__EXTRACT__.
.....
How to download new uploaded files from s3 to ec2 everytime - amazon-web-services

I have an s3 bucket which will receive new files throughout the day. I want to download these to my ec2 instance everytime a new file is uploaded to the bucket.
I have read that its possible using sqs or sns or lambda. Which is the easiest of them all? I need the file to be downloaded as early as possible once it is uploaded into the bucket.
EDIT
I basically will be getting png images in the bucket every few seconds or minutes. Everytime a new image is uploaded, I want to download that on the instance which is already running. I will do some AI processing. As the images will keeep coming into the bucket, I want to constantly keep downloading it in the ec2 and process it as soon as possible.
This is my code in the Lambda function so far.
import boto3
import json
def lambda_handler(event, context):
"""Read file from s3 on trigger."""
#print(event)
s3 = boto3.client("s3")
client = boto3.client("ec2")
ssm = boto3.client("ssm")
instanceid = "******"
if event:
file_obj = event["Records"][0]
#print(file_obj)
bucketname = str(file_obj["s3"]["bucket"]["name"])
print(bucketname)
filename = str(file_obj["s3"]["object"]["key"])
print(filename)
response = ssm.send_command(
InstanceIds=[instanceid],
DocumentName="AWS-RunShellScript",
Parameters={
"commands": [f"aws s3 cp {filename} ."]
}, # replace command_to_be_executed with command
)
# fetching command id for the output
command_id = response["Command"]["CommandId"]
time.sleep(3)
# fetching command output
output = ssm.get_command_invocation(CommandId=command_id, InstanceId=instanceid)
print(output)
return
However I am getting the following error
Test Event Name
test
Response
{
"errorMessage": "2021-12-01T14:11:30.781Z 88dbe51b-53d6-4c06-8c16-207698b3a936 Task timed out after 3.00 seconds"
.....
__ENTRIES PROVIDED__.
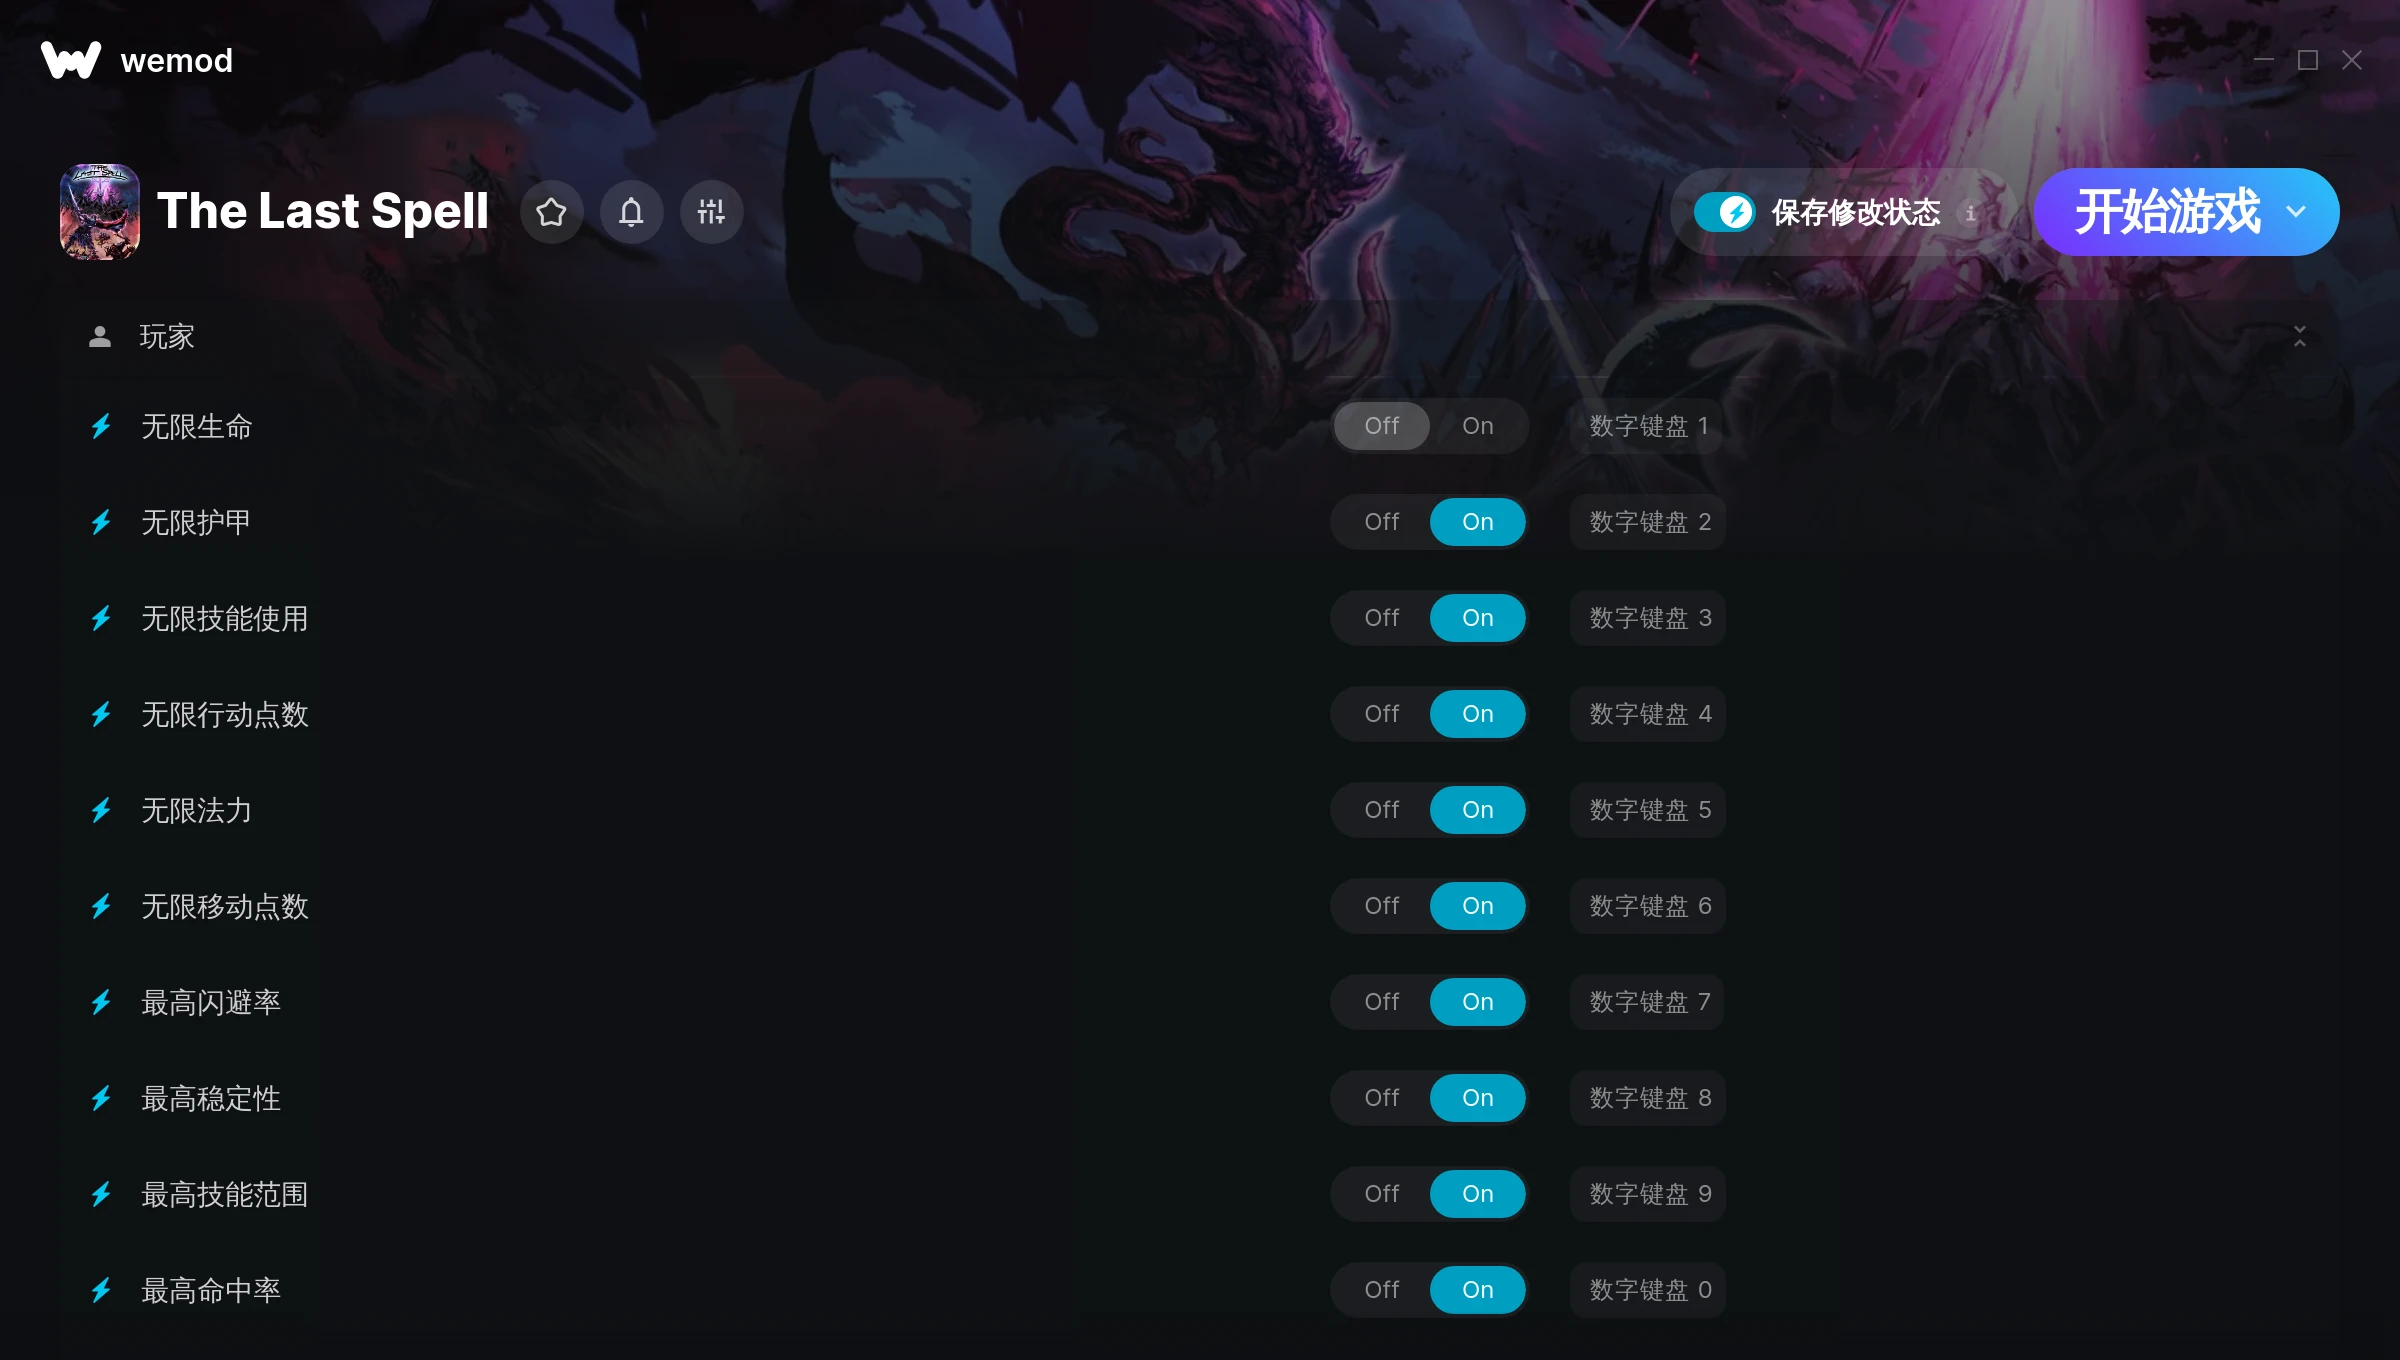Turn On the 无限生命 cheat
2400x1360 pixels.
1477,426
.....
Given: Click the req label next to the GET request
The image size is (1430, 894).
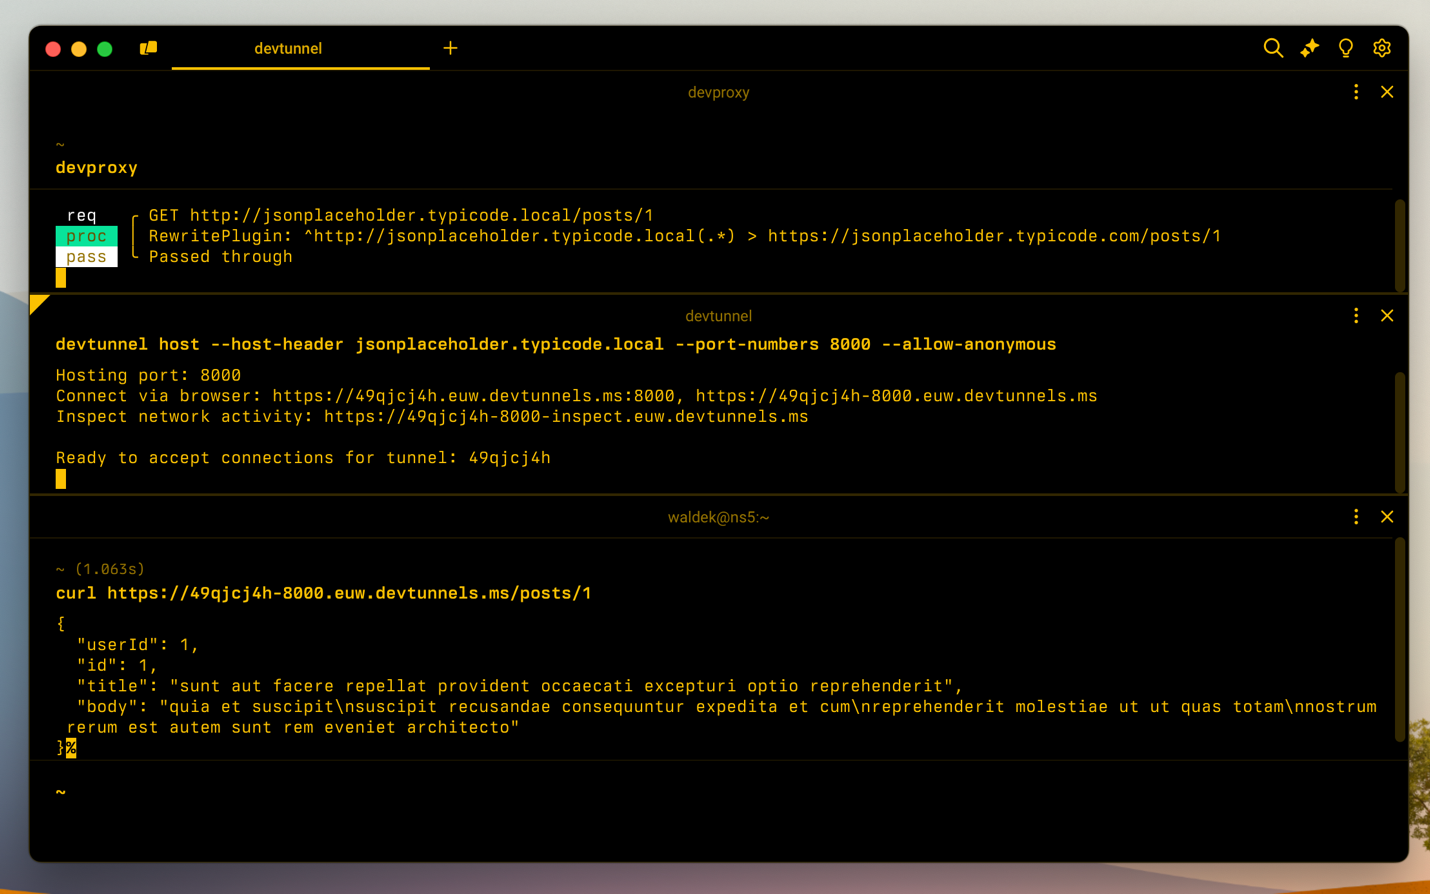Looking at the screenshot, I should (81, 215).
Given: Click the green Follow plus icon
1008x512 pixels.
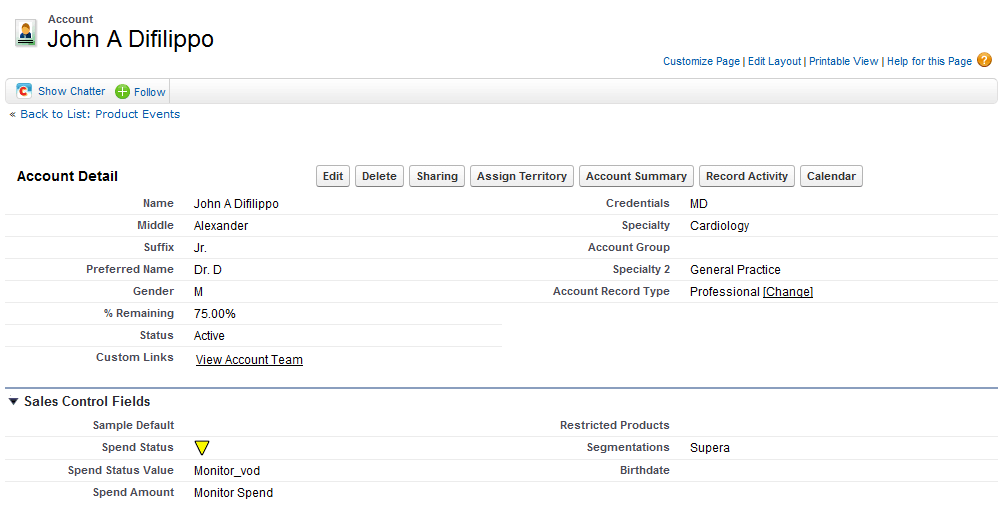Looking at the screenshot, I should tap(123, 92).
.....
__YOUR OBJECTIVE__.
Please answer from the forum post above about downloading new S3 uploads to an EC2 instance: what kind of files will arrive in the bucket every few seconds or minutes?

__EXERCISE OUTPUT__.
PNG images.